File not suitable for content extraction: File contents are too complex for content extraction

Question

Dear Community, I am going crazy. I am trying to extract a few PDF files and I get the error: "File not suitable for content extraction: File contents are too complex for content extraction" for some files. Unfortunately, this error doesn't help me at all. The files are not large (9 MB), there are only 4 pages and they look exactly the same as all the others I am working on. unfortunately I am not allowed to share the PDF files. Could someone please give me a hint as to WHAT is too complex? Best regardsTommy my code: try:

#Initial setup, create credentials instance.
    credentials = Credentials.service_principal_credentials_builder().with_client_id('XXX').with_client_secret('XXX').build()

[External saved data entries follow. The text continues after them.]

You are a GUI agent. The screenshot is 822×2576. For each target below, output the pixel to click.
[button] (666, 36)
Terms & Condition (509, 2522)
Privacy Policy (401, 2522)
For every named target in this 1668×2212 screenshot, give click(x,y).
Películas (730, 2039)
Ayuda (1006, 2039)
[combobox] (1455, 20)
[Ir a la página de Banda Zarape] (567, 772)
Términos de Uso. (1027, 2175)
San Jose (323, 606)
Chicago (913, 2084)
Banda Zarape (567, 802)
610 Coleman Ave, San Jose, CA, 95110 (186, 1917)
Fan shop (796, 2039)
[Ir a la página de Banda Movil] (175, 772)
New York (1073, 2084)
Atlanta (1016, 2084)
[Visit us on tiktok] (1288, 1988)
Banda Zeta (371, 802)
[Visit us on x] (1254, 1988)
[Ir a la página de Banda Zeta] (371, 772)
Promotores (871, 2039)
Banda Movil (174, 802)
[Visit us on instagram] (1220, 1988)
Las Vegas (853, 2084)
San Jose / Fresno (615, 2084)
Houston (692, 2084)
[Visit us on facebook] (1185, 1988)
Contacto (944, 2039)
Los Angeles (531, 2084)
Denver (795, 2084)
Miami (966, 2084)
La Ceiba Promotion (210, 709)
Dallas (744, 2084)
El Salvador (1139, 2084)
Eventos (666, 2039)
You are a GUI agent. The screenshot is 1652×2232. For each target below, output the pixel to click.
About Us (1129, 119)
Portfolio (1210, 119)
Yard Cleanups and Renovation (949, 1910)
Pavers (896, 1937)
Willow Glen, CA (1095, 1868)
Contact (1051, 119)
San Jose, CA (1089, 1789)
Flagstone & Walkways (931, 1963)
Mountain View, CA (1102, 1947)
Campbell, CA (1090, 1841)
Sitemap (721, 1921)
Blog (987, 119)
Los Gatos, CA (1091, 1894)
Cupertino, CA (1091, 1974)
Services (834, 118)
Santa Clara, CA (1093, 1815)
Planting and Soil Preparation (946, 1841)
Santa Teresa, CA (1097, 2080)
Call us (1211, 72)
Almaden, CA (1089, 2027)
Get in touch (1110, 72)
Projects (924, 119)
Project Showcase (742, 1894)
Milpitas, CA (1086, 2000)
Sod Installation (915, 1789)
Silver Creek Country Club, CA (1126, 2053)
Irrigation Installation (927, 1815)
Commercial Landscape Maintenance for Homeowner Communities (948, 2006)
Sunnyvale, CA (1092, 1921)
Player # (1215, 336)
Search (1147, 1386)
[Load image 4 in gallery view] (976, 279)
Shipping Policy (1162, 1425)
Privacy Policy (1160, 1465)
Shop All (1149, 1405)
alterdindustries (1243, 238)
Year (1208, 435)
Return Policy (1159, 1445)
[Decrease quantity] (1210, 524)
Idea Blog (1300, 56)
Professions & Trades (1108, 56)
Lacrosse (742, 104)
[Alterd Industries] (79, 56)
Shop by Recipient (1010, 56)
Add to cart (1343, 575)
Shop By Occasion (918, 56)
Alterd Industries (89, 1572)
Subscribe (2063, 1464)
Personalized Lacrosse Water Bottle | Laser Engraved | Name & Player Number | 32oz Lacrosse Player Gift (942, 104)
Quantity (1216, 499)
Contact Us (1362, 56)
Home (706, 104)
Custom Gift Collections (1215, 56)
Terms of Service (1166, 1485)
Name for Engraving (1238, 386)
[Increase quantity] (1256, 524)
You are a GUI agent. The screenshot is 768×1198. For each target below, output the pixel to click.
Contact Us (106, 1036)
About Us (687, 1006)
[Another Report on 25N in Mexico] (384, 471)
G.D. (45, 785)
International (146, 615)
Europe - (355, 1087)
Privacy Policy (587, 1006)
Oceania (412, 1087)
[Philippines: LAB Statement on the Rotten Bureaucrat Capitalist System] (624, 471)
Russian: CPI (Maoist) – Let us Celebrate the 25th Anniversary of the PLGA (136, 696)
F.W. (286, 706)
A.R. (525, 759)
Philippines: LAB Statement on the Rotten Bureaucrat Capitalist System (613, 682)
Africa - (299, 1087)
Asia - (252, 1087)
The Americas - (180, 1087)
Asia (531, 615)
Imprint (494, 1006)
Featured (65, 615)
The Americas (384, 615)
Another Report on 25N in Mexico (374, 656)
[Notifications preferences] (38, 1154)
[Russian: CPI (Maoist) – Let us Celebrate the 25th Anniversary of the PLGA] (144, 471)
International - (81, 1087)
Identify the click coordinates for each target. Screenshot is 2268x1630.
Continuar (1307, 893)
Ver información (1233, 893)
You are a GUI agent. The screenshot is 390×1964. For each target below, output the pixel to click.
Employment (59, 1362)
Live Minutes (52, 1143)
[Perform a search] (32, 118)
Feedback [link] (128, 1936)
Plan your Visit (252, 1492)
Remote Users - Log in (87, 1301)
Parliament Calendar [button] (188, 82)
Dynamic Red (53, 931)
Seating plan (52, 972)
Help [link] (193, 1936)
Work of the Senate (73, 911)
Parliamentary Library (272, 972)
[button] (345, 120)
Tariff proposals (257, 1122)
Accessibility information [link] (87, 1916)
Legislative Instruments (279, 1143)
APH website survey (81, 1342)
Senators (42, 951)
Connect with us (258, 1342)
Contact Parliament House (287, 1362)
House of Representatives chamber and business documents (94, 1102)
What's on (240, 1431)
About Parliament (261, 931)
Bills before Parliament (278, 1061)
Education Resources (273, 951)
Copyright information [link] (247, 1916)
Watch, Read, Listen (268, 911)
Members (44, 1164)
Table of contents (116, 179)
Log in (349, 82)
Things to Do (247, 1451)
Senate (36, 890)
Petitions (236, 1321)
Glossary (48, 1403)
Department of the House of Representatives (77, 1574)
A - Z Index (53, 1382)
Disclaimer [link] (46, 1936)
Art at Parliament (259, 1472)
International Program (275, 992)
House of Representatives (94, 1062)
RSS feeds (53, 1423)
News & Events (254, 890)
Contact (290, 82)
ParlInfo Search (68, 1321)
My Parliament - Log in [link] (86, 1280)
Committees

#Create an ExecutionContext using credentials and create a new operation instance.
    execution_context = ExecutionContext.create(credentials)
    extract_pdf_operation = ExtractPDFOperation.create_new()

#Set operation input from a source file.
    source = FileRef.create_from_local_file("XXXX6bfcd6f.pdf")
    extract_pdf_operation.set_input(source)

#Build ExtractPDF options and set them into the operation
    extract_pdf_options: ExtractPDFOptions = ExtractPDFOptions.builder() \
        .with_element_to_extract(ExtractElementType.TEXT) \
        .with_include_styling_info(True) \
        .build()
    extract_pdf_operation.set_options(extract_pdf_options)

#Execute the operation.
    result: FileRef = extract_pdf_operation.execute(execution_context)

#Save the result to the specified location.
    result.save_as("ExtractTextInfoWithStylingInfoFromPDF.zip")
except (ServiceApiException, ServiceUsageException, SdkException):
    logging.exception("Exception encountered while executing operation")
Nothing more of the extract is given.